# PirateBay Trial End in Jail Sentence



## Rahim (Apr 17, 2009)

PirateBay Trial Ends in Jail Sentences.



> From the article
> "The Globe and Mail reports that the Pirate Bay defendants were each sentenced Friday to one year in jail. According to the article, 'Judge Tomas Norstrom told reporters that the court took into account that the site was "commercially driven" when it made the ruling. The defendants have denied any commercial motives behind the site.' The defendants said before the verdict that they would appeal if they were found guilty. 'Stay calm — Nothing will happen to TPB, us personally or file sharing whatsoever. This is just a theater for the media,' Mr. Sunde said Friday in a posting on social networking site Twitter."




Slashdot Link
Full Article
BBC Article


----------



## naveen_reloaded (Apr 17, 2009)

WTF


this means war !!!!!!



update :


They have decided to Fight Back ..  They are appealing against the verdict


----------



## thewisecrab (Apr 17, 2009)

I expected a verdict against TPB anyway


----------



## NucleusKore (Apr 17, 2009)

*s269.photobucket.com/albums/jj44/visio159/Unismilies/16large.png

Damn

*news.bbc.co.uk/2/hi/technology/8003799.stm


----------



## rhitwick (Apr 17, 2009)

*s269.photobucket.com/albums/jj44/visio159/Unismilies/11large.png
Nahiiiiiiiiiiiiiiiiiiiiiiiiiii............
Kahedo ki yeh jhut hai


----------



## thewisecrab (Apr 17, 2009)

rhitwick said:


> *s269.photobucket.com/albums/jj44/visio159/Unismilies/11large.png
> Nahiiiiiiiiiiiiiiiiiiiiiiiiiii............
> Kahedo ki yeh jhut hai


The trial was only against the owners, not The Pirate Bay.
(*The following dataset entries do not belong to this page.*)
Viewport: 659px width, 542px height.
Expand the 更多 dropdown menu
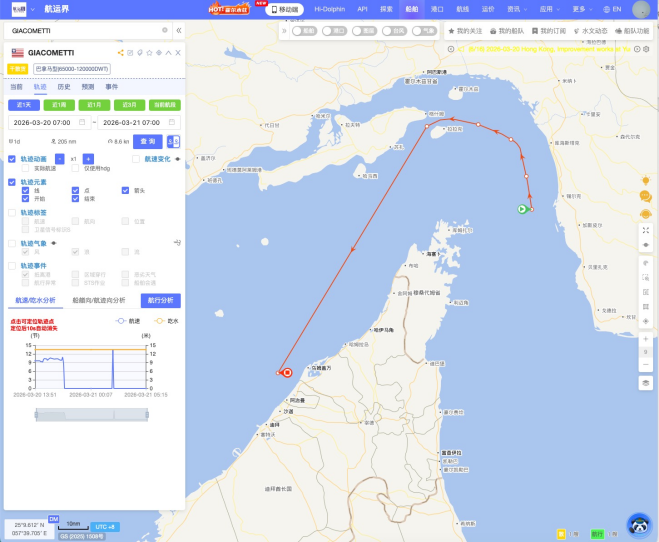583,8
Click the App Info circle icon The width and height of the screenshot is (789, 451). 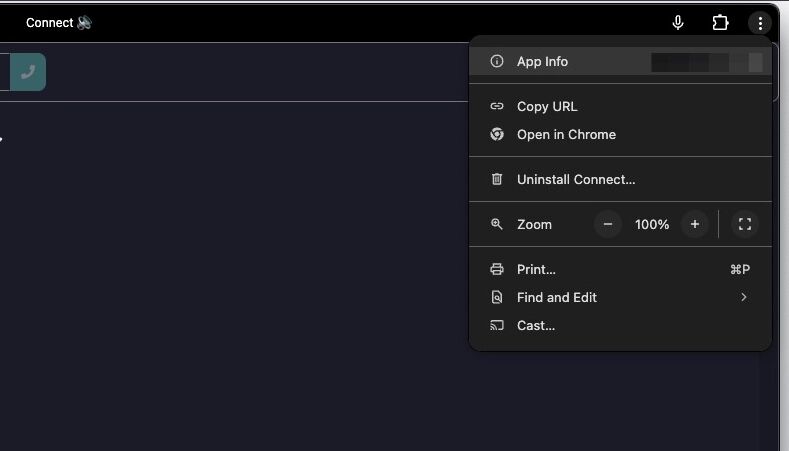coord(497,62)
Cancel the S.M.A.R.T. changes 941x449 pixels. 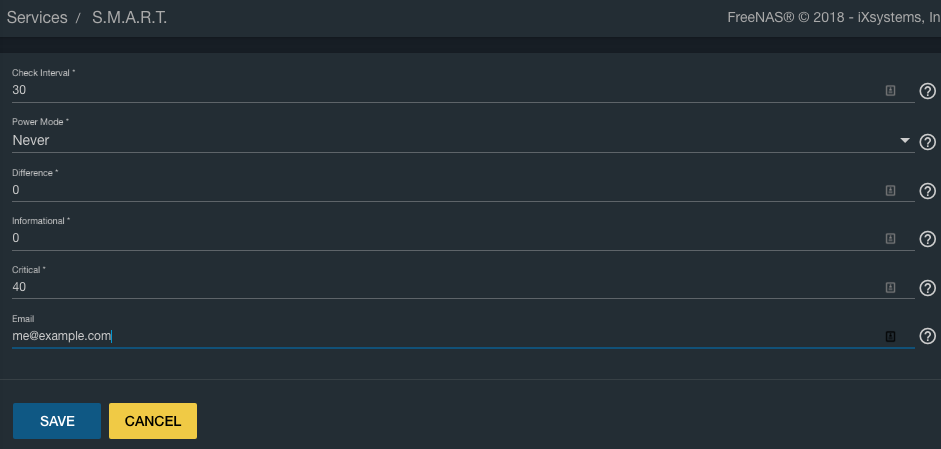(153, 421)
So atleast the site is safe for now.
Law 1-0 Pirates
It's been a rough weeks for pirates, hasnt it?


----------



## naveen_reloaded (Apr 17, 2009)

interview here:


*thepiratebay.org/special/2009epicwinanyhow.php


----------



## Faun (Apr 17, 2009)

lost the game
-----------------------------------------
Posted again:
-----------------------------------------


NucleusKore said:


> *s269.photobucket.com/albums/jj44/visio159/Unismilies/16large.png
> 
> 
> Damn
> ...



Offtopic:
Nuclues Obama 

*www.thinkdigit.com/forum/image.php?u=1265&dateline=1239891760


----------



## bashphoenux (Apr 17, 2009)

they are still going to fight .. they have appealed in a higher court


----------



## Rahim (Apr 17, 2009)

PirateBay owners have balls.


----------



## Ronnie11 (Apr 17, 2009)

erm..driven by commercial interest...erm how does the court define commercial interest??They were not minting money by having a torrent site..infact they were spending more than they were earning by advertisements by buying servers etc...man this is a crazy verdict..i expect this decision to reverse sometime later


----------



## naveen_reloaded (Apr 18, 2009)

*Pirate Bay defendants to fight on*


----------



## afonofa (Apr 18, 2009)

This must be why axxo have been quiet for many days


----------



## vaithy (Apr 18, 2009)

from the very start of the prosecution trial, the judge, prosecuters , and also some extent media has misunderstood and misinterpreted the concept of 'torrent' and file sharing concepts..it ws the PB which demonstrated before the judge what is torrent..
However on one account they may be guilty (assisting illegal transfer of copywrited material) even this need to be proved that the main party( who actually transfer the file) has committed the l crime..
We may not able to comment what happened in another country without actually understanding what happened during the time of trial.. 
Everybody hoped that the charges may be thrown out of court..
However, the appeal process may drag the case some more time..


----------



## Ronnie11 (Apr 18, 2009)

afonofa said:


> This must be why axxo have been quiet for many days


 

Not really...axxo usually supplies it from his demonoid account or his own site..either way pirate bay is not closing down...so it won't be affected
-----------------------------------------
Posted again:
-----------------------------------------
& no one really knows who axxo is....


----------



## Cool Joe (Apr 18, 2009)

I wish the owners good luck. Hope they can avoid a jail sentence.


----------



## naveen_reloaded (Apr 18, 2009)

they have appealed..


lets see wat happens


----------



## Ecko (Apr 21, 2009)

I'm with Pirate Bay till P4P comes


----------